# Exercise
Go through the material below and copy each line where the word "width" appears.
--- START ---
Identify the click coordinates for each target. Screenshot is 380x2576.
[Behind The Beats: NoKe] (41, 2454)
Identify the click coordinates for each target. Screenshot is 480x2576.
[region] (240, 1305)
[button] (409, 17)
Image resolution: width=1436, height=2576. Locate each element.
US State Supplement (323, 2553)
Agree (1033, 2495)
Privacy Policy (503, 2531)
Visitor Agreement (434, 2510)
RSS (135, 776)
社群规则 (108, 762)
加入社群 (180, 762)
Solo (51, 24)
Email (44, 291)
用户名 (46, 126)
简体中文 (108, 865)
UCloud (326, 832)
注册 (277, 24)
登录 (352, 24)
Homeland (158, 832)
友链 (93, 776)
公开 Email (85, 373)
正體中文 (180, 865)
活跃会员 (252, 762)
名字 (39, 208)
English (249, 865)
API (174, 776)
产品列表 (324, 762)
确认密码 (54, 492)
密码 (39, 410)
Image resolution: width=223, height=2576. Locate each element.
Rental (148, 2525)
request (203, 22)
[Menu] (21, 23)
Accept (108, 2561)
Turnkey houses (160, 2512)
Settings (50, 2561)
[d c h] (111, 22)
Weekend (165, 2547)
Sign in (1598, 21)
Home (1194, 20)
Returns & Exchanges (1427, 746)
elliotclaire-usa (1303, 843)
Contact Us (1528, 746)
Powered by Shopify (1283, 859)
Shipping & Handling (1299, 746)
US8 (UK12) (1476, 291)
--- END ---
# Expected output
Image resolution: width=1436, height=2576. Locate each element.
Image resolution: width=223, height=2576. Locate each element.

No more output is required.